In 2006, a Limited Edition Deluxe Official 2006 Notebook Chronicle of Lola— the VJ, the Woman and the Wisecrack was released. The Notebook features various facets of Lola—modelling her "LolaWay products", giving gyaan (knowledge) and discussing movies. The first edition received a very good response. Lola Kutty has also worked as agony aunt for The Record Music Magazine.

Lola Kutty boosted Channel [V]'s TRP ratings considerably. Apart from India, she has a fan following among Indian diaspora in the Middle East and the UK.

In real life (i.e. aside from her Lola Kutty alter ego), she speaks English with a tinge of UK accent. She is fluent in her mother-tongue, Malayalam, as well.

===Awards and nominations===
Lola TV won three Golds and one Silver at the PROMAX & BDA India Awards
- Gold - Best comedy Promo (Lola TV)
- Gold - Funniest Spot (Lola TV)
- Gold - Best On-Air Branding (Lola - Matchbox ID/Lola TV/Lola Kutty)
- Silver - Best Entertainment Promo (Lola TV Promo)
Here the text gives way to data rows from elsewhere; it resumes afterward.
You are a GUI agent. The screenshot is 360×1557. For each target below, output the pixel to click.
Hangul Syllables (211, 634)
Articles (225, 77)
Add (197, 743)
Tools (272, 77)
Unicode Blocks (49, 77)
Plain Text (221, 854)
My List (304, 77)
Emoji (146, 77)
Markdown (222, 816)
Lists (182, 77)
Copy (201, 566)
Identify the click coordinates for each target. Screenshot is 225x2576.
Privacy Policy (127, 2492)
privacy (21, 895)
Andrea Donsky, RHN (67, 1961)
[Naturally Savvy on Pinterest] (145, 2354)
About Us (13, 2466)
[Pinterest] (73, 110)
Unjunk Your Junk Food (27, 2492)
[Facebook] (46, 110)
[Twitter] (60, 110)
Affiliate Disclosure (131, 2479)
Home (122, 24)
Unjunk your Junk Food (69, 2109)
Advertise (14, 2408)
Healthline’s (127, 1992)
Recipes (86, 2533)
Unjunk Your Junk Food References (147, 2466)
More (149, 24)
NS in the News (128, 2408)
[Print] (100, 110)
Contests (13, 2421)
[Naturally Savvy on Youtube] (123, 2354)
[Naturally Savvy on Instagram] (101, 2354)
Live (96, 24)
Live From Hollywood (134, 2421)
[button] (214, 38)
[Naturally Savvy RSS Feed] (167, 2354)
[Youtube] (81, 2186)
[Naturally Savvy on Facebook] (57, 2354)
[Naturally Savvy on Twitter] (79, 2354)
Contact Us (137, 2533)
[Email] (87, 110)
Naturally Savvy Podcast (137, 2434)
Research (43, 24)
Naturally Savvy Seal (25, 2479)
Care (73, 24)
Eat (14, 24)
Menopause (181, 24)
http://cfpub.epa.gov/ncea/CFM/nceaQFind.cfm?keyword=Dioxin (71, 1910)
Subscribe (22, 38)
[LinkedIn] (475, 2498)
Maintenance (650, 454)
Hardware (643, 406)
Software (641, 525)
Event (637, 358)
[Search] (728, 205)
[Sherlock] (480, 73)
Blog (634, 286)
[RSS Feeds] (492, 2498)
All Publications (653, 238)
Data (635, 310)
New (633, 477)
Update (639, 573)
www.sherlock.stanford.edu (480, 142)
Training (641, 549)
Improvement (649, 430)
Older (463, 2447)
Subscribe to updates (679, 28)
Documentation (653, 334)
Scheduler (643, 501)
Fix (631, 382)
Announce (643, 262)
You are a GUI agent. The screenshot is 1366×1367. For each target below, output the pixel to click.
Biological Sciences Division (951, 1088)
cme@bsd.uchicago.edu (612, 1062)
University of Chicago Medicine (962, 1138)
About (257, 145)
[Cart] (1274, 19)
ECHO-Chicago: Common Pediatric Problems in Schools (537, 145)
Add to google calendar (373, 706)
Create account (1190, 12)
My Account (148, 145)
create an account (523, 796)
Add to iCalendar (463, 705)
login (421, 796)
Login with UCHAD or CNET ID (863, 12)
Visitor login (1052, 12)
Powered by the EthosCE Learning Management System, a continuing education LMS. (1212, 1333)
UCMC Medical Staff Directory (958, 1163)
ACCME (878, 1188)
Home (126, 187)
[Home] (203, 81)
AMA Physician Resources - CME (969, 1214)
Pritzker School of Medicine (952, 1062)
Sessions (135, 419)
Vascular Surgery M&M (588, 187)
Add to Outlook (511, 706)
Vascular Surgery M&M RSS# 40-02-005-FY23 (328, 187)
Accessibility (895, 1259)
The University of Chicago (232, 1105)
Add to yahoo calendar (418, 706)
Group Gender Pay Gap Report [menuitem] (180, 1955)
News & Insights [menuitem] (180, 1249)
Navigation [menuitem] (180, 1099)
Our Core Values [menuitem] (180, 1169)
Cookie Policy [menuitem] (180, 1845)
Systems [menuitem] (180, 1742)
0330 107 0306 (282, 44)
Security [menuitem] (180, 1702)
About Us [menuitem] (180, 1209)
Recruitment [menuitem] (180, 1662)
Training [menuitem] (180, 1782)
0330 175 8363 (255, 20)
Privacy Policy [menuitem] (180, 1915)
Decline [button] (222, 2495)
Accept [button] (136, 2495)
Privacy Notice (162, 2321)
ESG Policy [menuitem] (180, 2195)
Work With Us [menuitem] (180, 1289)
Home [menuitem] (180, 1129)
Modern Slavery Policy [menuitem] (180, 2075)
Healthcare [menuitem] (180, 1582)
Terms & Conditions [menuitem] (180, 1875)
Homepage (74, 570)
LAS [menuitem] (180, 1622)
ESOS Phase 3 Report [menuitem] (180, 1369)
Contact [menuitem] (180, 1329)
At The Indian Telly Awards 2006, Lola Kutty was nominated for "Best Anchor Award - Talk Show" for Lola T[v].

Lola Kutty also appeared in the 2009 movie Quick Gun Murugun as the Locket Girl, and in the 2014 film Happy New Year as a television reporter.

===Criticism===
Lola's character was criticized by some for being offensive to Malayali people. However, in an interview, Anuradha Menon asserted that "Lola is funny as a person, not as a region".